Apparently plucked from the world of international fashion modelling, 2019 lead Michael Sopkiw may be unable to act his way out of a paper bag, but he’s certainly a competent enough of a stand-in presence for the Snake Plissken role herein (with 80’s head band instead of eye patch – man, for films supposed to be set in the future, those Italians never fail to reference bad 80’s fashion) that I’m surprised he never got on that Italian exploitation assembly line to make any real further splashes in the scene.
The extended action sequences, shoot-outs and gory bits are shot with that particular gung-ho excitement familiar to the best of the Italian exploitation masters, and yet 2019 sets itself apart by having a genuinely intriguing premise; the story follows the Sopkiw character being tricked by the shady government/corporation named the ‘Federation’ (always love the overt distrust of the wealthy powers that be — long before the Occupy Movement brought that term, and all that it entails, ‘the 1%’ to everyone’s attention — these Italian guys bring across the entire spectrum of their exploitation efforts) — into sneaking into nuclear-ravaged New York City to retrieve the final hope for humanity – that is, amongst the contamination, a last, healthy fertile woman. In fact, it’s a premise so intriguing that major Hollywood filmmaker Alfonso Cuaron used it in 2006 for his visually stunning and profound Children of Men.

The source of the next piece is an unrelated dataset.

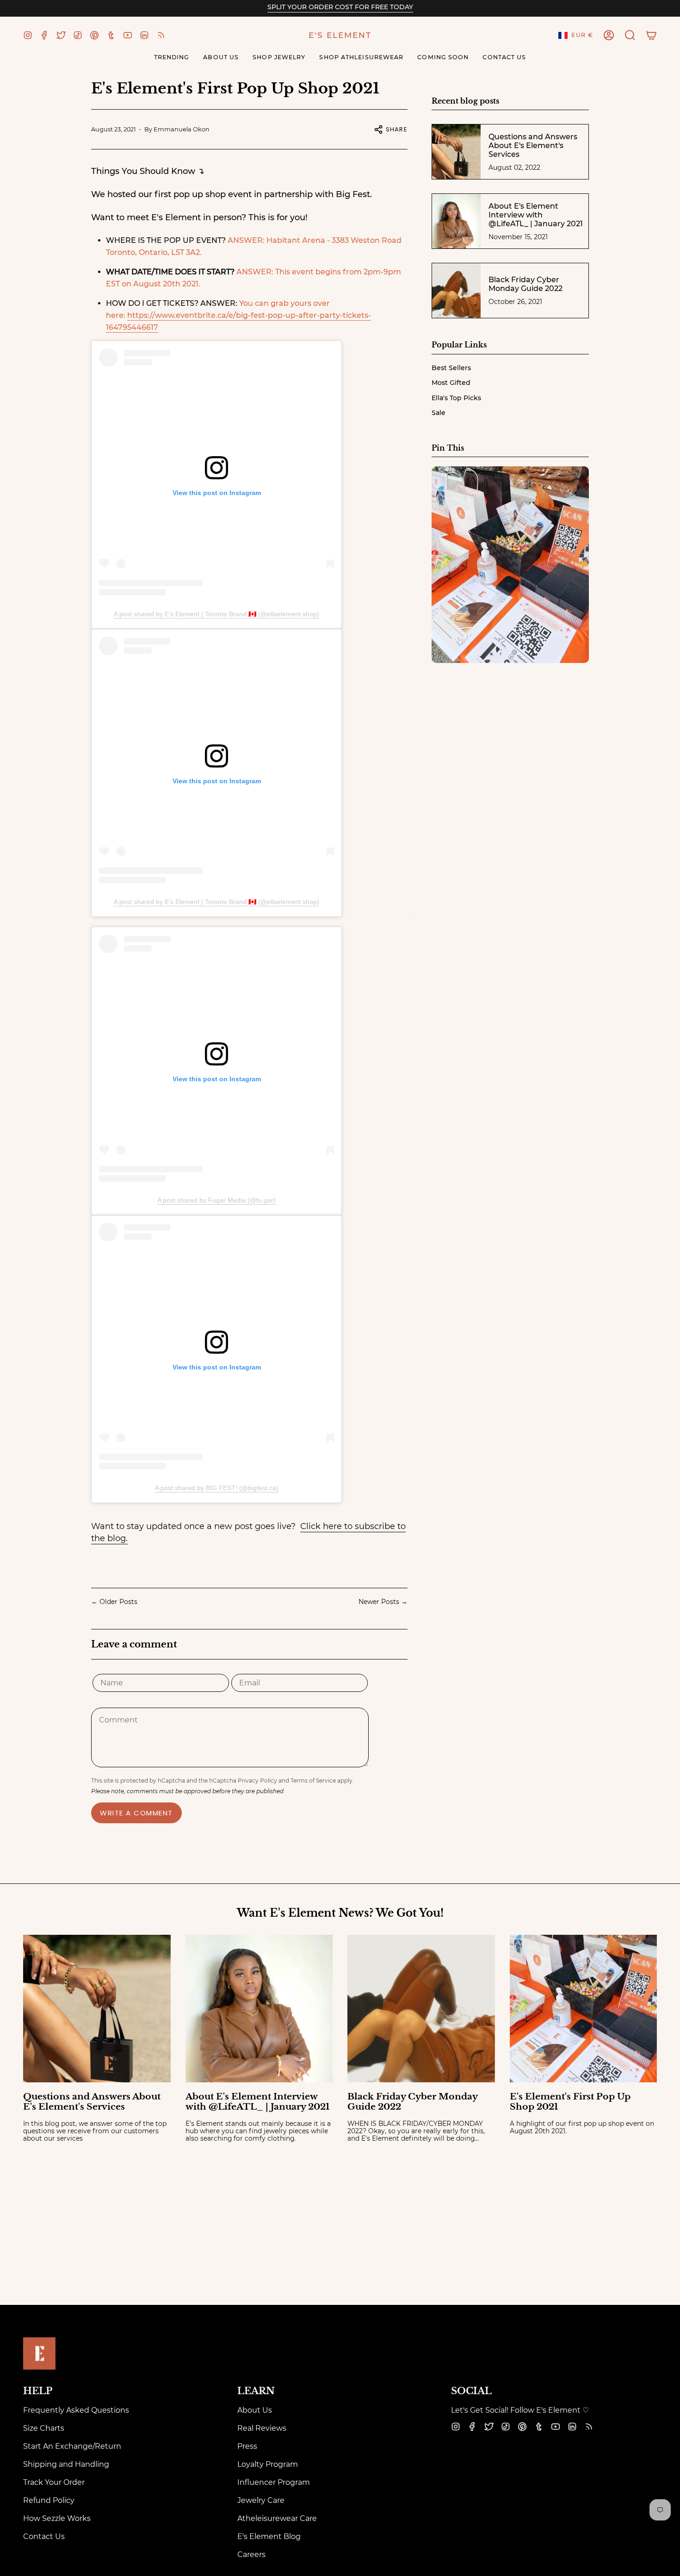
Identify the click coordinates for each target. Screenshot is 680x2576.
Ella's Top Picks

Like so many of these films (though not always with quite the same enthusiastic directing prowess that Martino brings), 2019 manages to creatively turn it’s low budget into an off-the-wall, unashamed aesthetic, with the odd costumes and the crude yet amazingly inventive optical trickery (that the Italians had been doing brilliantly since forever) creating a highly enjoyable milieu that, despite the shortcomings, remains consistent throughout. I mean, does Children of Men have Italian genre vet George Eastman as a very large city dwelling mutant (vaguely looking a bit Planet of the Ape-ish) who our hero is constantly having to fight off from putting his greasy paws all over that last fruitful (comatose) female? I don’t think so!